The biggest reason to remove it is that doing so will speed up image_to_vm.sh.

Do we have an idea how much of a speedup this will get us? It's hard to evaluate the tradeoffs without that info :-/
According to Gabe, assuming I could successfully remove the need to call cros_make_image_bootable which will hopefully result from this change, about 18% of the image_to_vm.sh runtime.

How much walltime is that? Is converting the images to VMs a bottleneck on the builders? That is, are the builders parallelizing it with other work anyway? Without knowing that, it's still hard to tell if this proposed gain is meaningful or not.
 
I'm under the impression that this unlikely to meaningfully improve overall runtime on the builders. However, I tend to run image_to_vm.sh manually often and would appreciate less wait time on that command.

I can appreciate your desire; as I said, I often do development in a VM as well.

However, if it would break boot for people running Chromium OS on non-Chrome{box,book} hardware, then I think we'd need to explore other choices. Is that so, or have I misunderstood the conversation so far?

Also, is it possible that there's a better workflow for you? Ideally, you wouldn't have to mint a new image multiple times a day to do your work. There are ways to push new kernels to running systems, right?
 

 
 
 
 
Another is that when I first got started on the Chrome OS team, the /boot folder acted as a frustrating red herring. I was trying to modify the kernel command line there without realizing it had no effect on VMs. Removing the /boot folder's contents would prevent this confusion for future newcomers.

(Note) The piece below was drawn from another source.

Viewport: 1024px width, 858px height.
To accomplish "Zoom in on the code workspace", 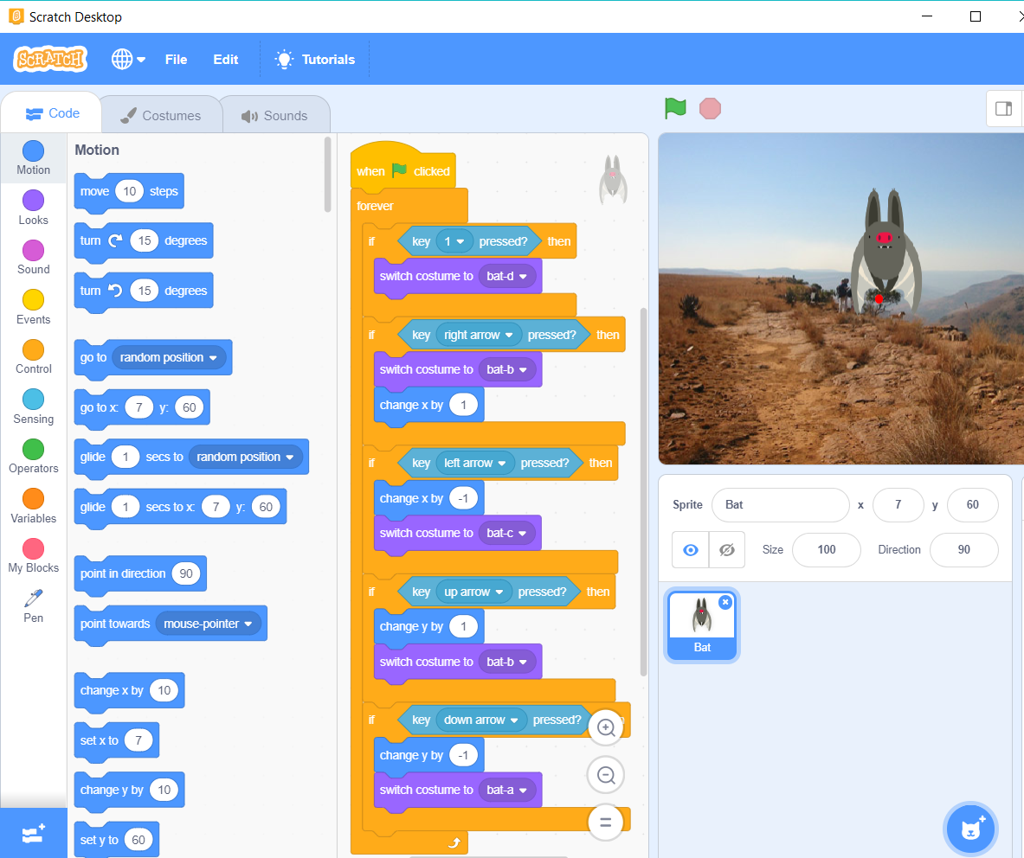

Is there some kind of README or something where we could document this instead? And what'd your mentor tell you about this when you asked him or her?
While a README would have been helpful, I think removing the hidden snake pit is better than giving developers a map around it, even if it requires me to put in some elbow grease. It was a few months ago when I was dealing with this, so I can't remember if I asked my mentor about it. However, not everybody (e.g. outside contributors) has a mentor to ask for quick help on institutional knowledge.

Won't removing this negatively impact people not using official Chrome OS firmware, though? Like, potentially breaking boot? These would be the same people who don't have a mentor to ask for help on institutional knowledge.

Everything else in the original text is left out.